Data excerpts:
================================

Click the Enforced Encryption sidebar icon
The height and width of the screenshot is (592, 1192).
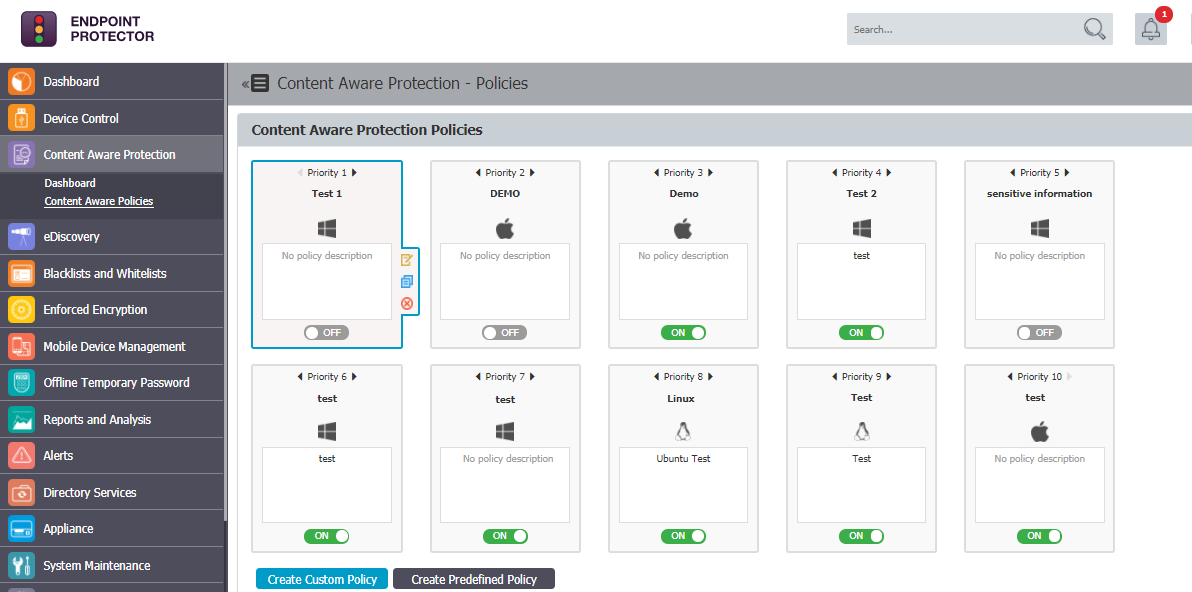click(21, 310)
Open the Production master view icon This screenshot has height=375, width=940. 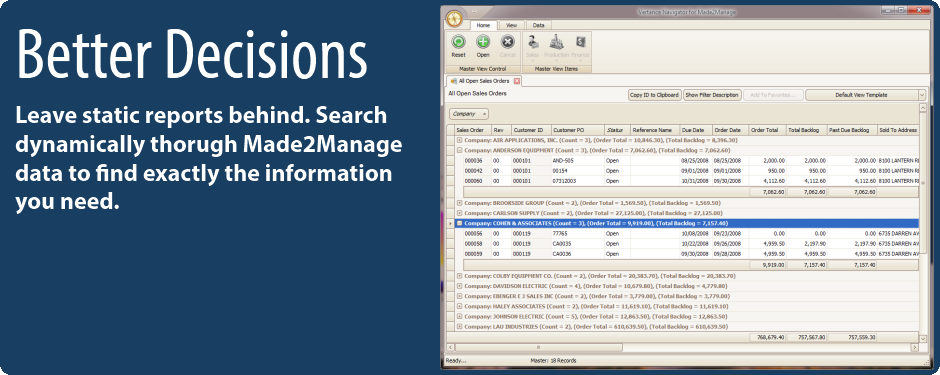tap(556, 43)
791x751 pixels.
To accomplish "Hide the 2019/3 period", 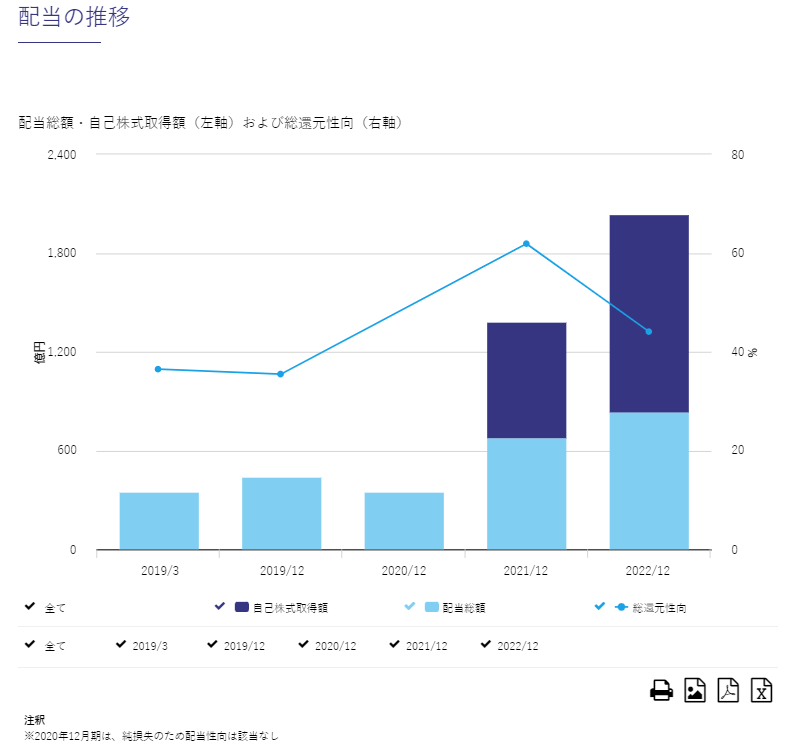I will 121,645.
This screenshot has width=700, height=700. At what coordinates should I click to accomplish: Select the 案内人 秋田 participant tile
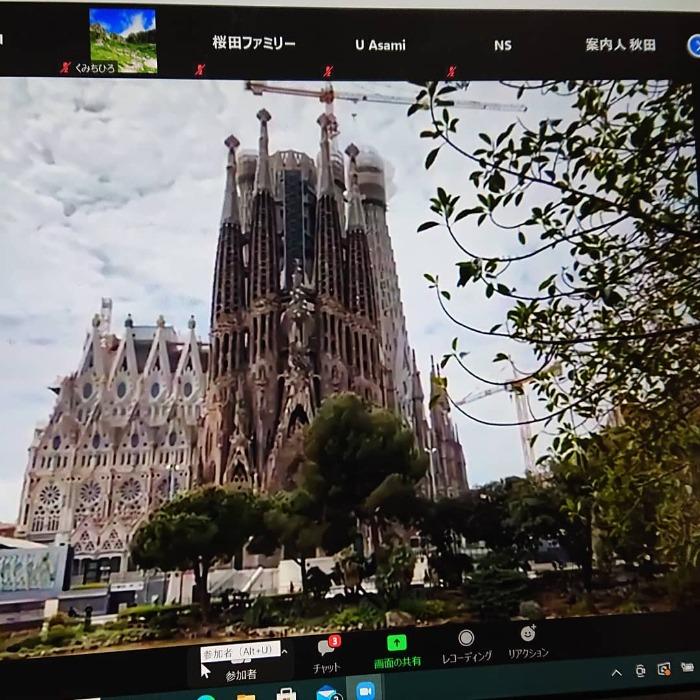point(620,45)
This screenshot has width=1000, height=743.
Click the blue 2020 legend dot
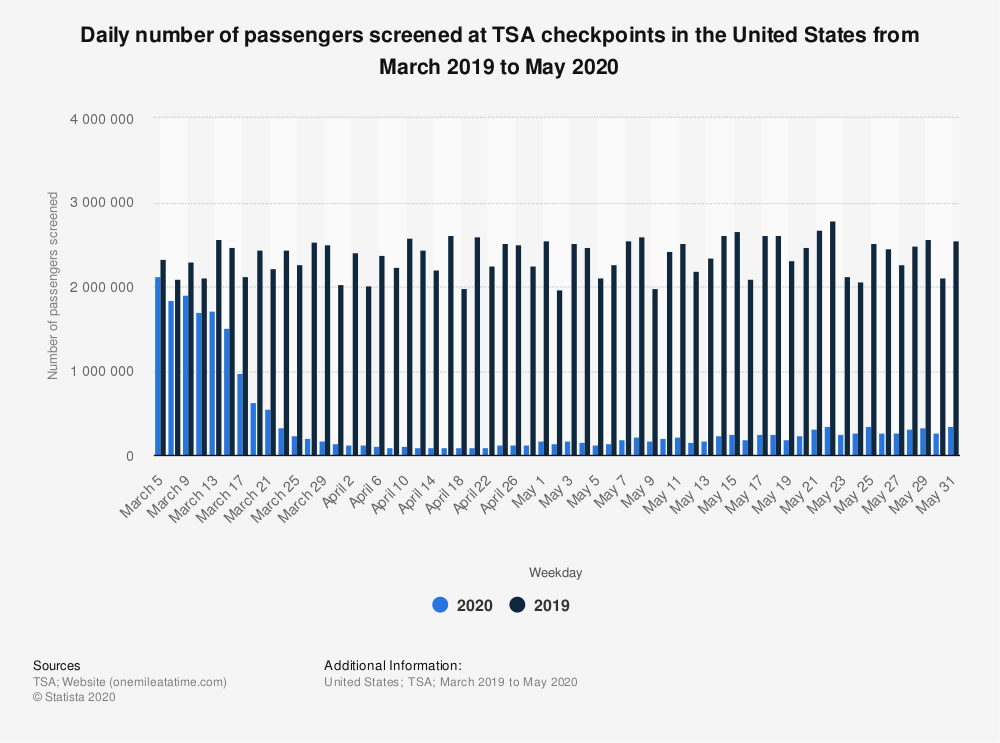pyautogui.click(x=440, y=605)
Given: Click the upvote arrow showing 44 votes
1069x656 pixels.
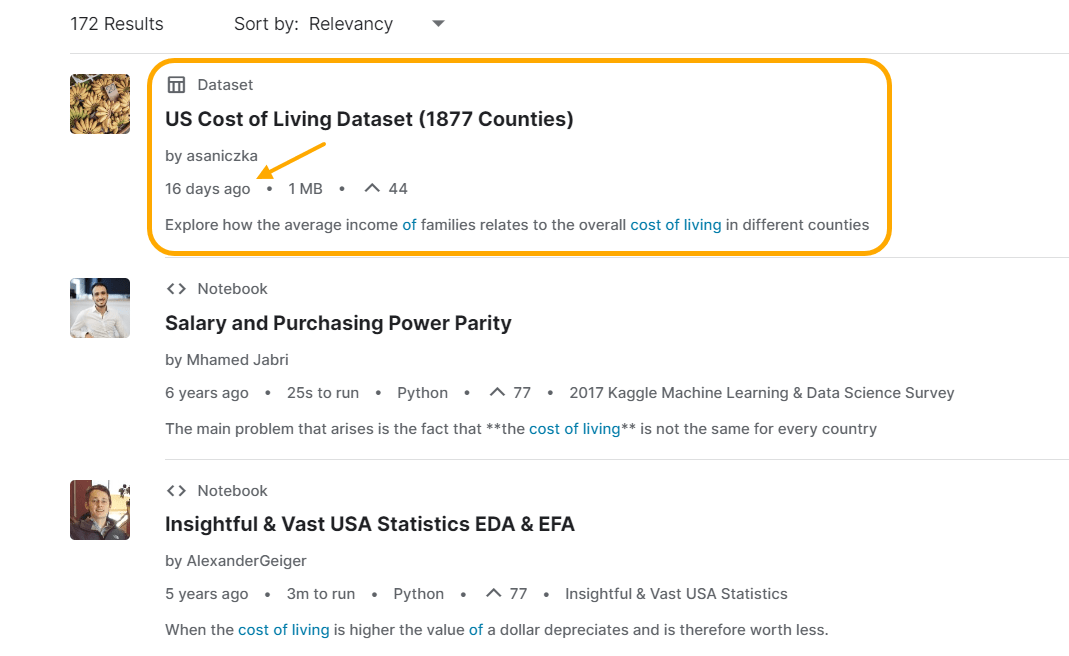Looking at the screenshot, I should 372,187.
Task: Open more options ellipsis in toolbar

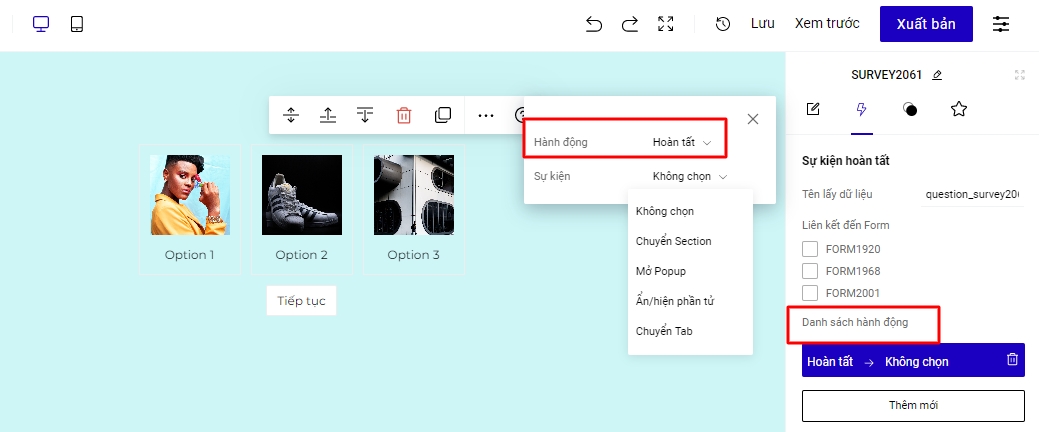Action: [x=486, y=115]
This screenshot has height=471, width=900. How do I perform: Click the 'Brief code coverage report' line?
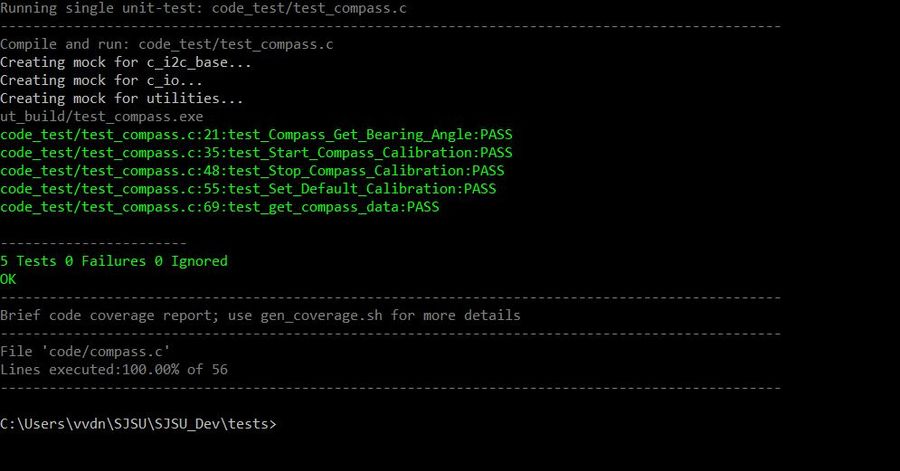260,316
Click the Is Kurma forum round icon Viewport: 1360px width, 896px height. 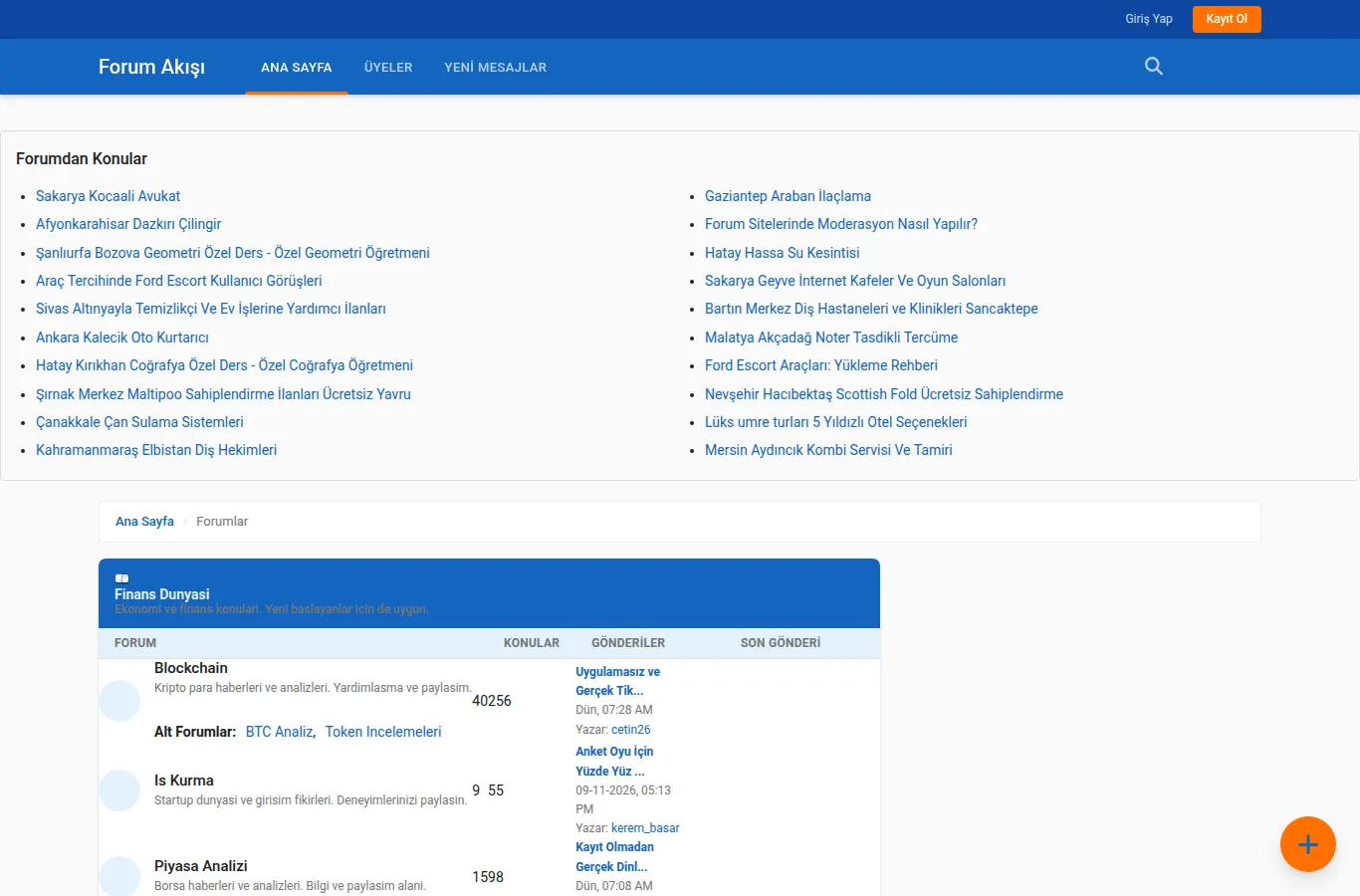pos(119,790)
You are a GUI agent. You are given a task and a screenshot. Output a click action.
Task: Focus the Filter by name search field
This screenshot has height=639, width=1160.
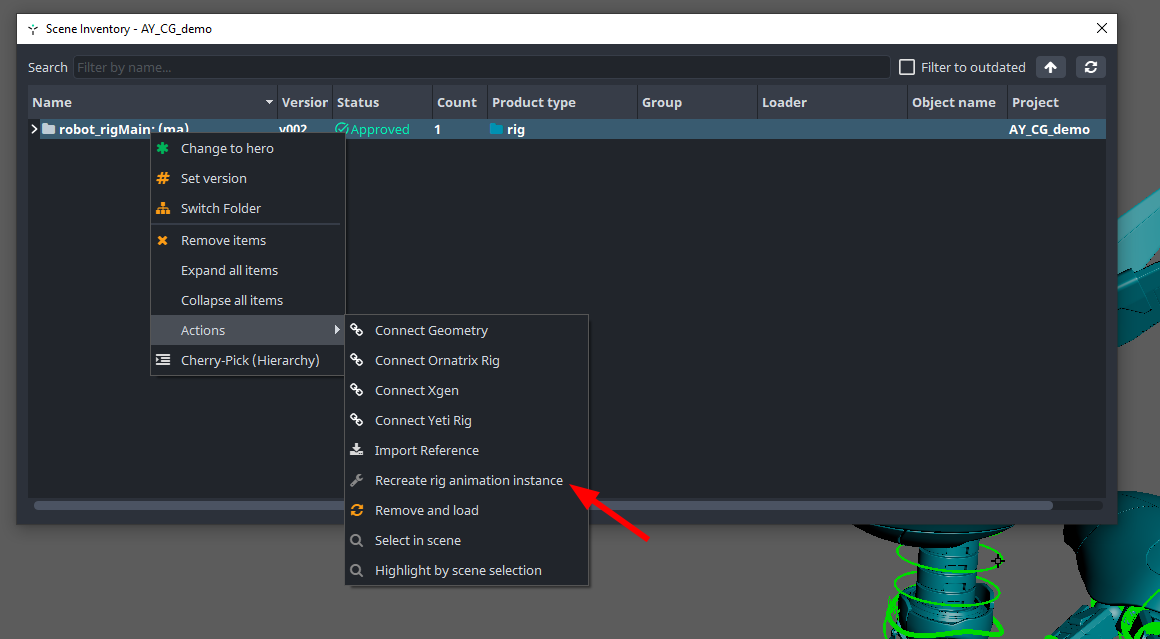(x=480, y=67)
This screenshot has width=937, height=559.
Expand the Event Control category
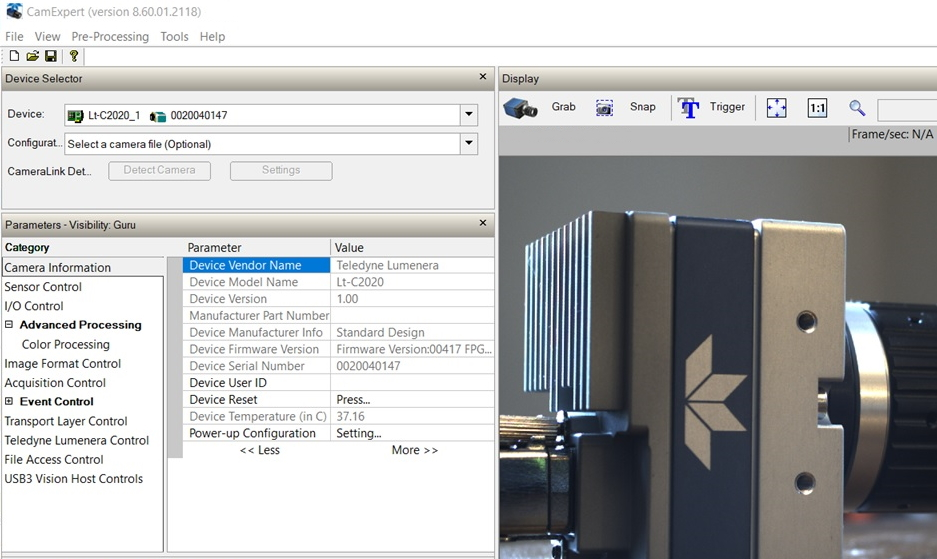[x=9, y=402]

================================

WHAT YOU HAVE TO DO: Write out, exactly as they stand, the line with "You are a GUI" and every line after it through the end of the entries above; omit the pictures.

OUTPUT OF THE EXERCISE:
You are a GUI agent. You are given a task and a screenshot. Output a click action.
Task: Focus the Filter by name search field
This screenshot has height=639, width=1160.
(x=480, y=67)
This screenshot has width=937, height=559.
Expand the Event Control category
[x=9, y=402]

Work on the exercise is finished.